CRC - Bone Tissue Engineering
|Publication Date:||14 October 2004|
This book has been designed to emphasize the fundamentals of bone tissue engineering. The editors have identified key topics, thought-leaders, researchers, and clinicians who understand basic elements of bone and the translation of that knowledge to exciting applications for patients.
The book is organized into four sections. The first section edited by Bruce Doll, DDS, PhD contains three chapters with up-to-date information on the development of the skeletal system, cell lineage and progression, extracellular molecules, and the physiology of bone dynamics.
The second section includes four chapters and is edited by Charles Sfeir, DDS, PhD. In two chapters, there is an emphasis on the basic elements of bone, including signaling molecules and pathways, and the regulatory interactions among molecules and pathways, as well as an in-depth, contemporary explanation of the organic and inorganic substrata. The third and fourth chapters in this section build on previous chapters and include scaffold design and development, with two distinguished groups offering different innovative approaches for bone tissue engineering scaffolds.

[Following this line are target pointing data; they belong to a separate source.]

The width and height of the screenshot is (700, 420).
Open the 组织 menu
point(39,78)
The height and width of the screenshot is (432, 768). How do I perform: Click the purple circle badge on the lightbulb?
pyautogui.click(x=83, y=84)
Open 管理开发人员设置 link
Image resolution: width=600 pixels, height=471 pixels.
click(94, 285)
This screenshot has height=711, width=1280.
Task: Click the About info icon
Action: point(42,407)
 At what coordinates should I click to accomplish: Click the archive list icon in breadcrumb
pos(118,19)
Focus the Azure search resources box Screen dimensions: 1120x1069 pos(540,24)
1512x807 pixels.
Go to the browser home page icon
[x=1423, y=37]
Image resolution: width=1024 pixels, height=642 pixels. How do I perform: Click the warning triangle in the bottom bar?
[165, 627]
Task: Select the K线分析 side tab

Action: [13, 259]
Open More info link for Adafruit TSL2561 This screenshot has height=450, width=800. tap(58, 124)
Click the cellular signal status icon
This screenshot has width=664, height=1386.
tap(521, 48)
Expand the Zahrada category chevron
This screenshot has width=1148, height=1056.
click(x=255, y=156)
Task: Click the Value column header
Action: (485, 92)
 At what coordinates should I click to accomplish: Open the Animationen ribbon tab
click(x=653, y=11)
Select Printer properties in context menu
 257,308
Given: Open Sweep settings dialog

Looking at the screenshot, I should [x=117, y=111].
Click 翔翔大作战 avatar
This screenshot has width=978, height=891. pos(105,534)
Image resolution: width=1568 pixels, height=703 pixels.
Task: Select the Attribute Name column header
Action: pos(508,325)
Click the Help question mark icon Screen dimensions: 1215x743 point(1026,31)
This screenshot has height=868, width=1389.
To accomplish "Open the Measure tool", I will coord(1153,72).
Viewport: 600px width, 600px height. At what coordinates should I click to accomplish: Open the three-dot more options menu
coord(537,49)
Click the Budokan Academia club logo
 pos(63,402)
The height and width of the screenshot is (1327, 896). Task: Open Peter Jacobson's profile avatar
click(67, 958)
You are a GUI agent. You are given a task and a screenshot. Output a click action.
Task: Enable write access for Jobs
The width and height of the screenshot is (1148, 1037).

Section three, coedited by Jeffrey O. Hollinger, DDS, PhD and Thomas Einhorn, MD is the logical sequence from the first two sections. Section three has three chapters that focus on fundamental statistics, animal models, and key outcome techniques in biomechanics and tissue morphology quantitation that will guide the maturation of experimental bone tissue-engineered designs to the clinic. This section will answer important questions: how do I determine how many experimental animals will be necessary to detect statistical significance? What is the best experimental preclinical model for a particular clinical indication?
Thomas Einhorn, MD and Jeffrey O. Hollinger, DDS, PhD are the coeditors of section four, with three chapters discussing opportunities for tissue engineering and bone, as well as thematic opportunities for tissue engineering in the spine, craniofacial, and dental areas.
I want to thank my coeditors and contributors for their highly informative chapters. The comprehensive nature of the chapters with extensive bibliographies will make this book an invaluable resource for students, clinicians, and scientists interested in bone tissue engineering.